The girls were still lingering upon the staircase, listening to the soothing murmurs of Mrs. Lowton and the outcries of the invalid, gradually sinking into whimpers, when a loud knocking announced the arrival of a visitor of importance, and James presently came up with a petition from Sir Geoffrey Beaudesert for a few words with the Lady Prudence, notwithstanding the lateness of the hour.

"The lateness of the hour! Why, 'tis barely nine o'clock," cried Prue, blushing and sparkling with delight. "Go, James, and tell Sir Geoffrey I will be with him immediately. Come, Peggie."

And away she flew to reassure herself, by a glance at her mirror, that her scene with Lady Drumloch had not dishevelled her luxuriant curls, and to disguise the shabbiness of her gown with a lace kerchief and a knot of ribbon.

"A plague on all milliners and tailors," she pouted; "to think that I should have to receive my betrothed after three weeks' separation, looking more like my lady's scullery-maid than her granddaughter."

"Sir Geoffrey will never know what you wear, if you sit away from the lamp, where he can just see your eyes by the firelight," counseled Margaret. "No man cares to look at your gown, who can see your face."

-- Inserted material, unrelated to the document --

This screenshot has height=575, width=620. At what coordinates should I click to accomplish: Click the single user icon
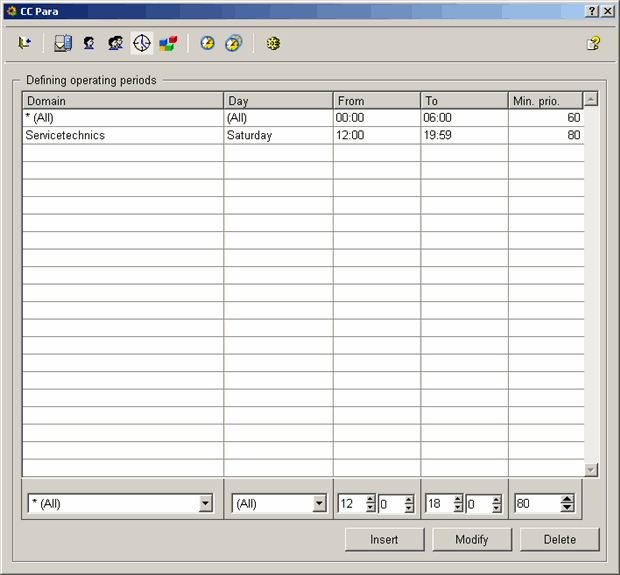(89, 44)
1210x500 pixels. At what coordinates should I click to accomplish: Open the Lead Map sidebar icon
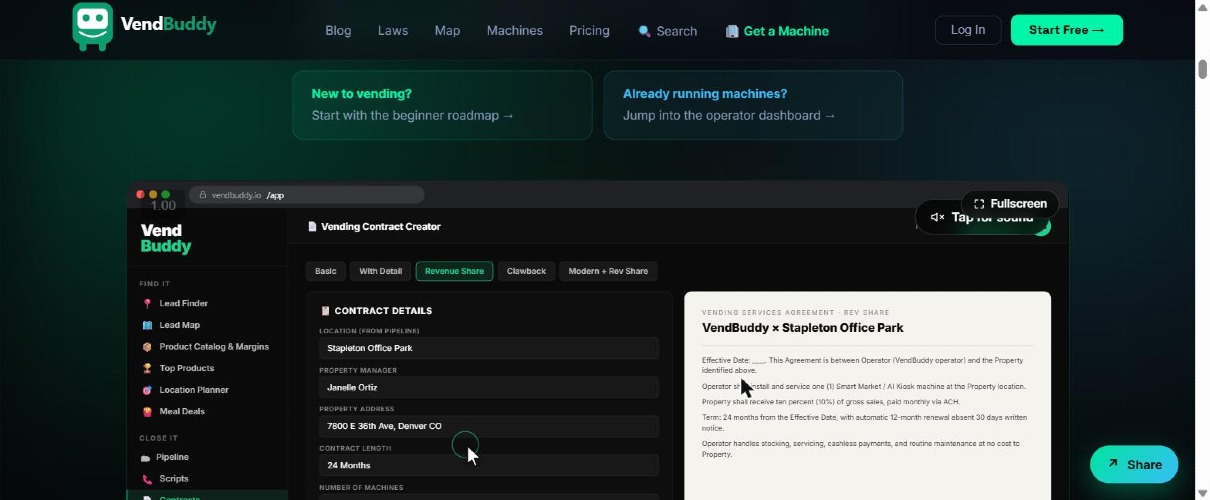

"Flatterer!" cried Prue; but she kissed her cousin on both cheeks, and certainly gave no sign of doubting her veracity.

Sir Geoffrey was impatiently waiting in the dim drawing-room, where James had reluctantly lighted a pair of candles in an ancient silver sconce that Benvenuto Cellini himself may have chiseled. The two ladies swept the most ceremonious of curtseys, but at the sight of Prue's radiant loveliness, her visitor dropped on one knee, and taking both her little hands in his, kissed first one and then the other with unaffected ardor.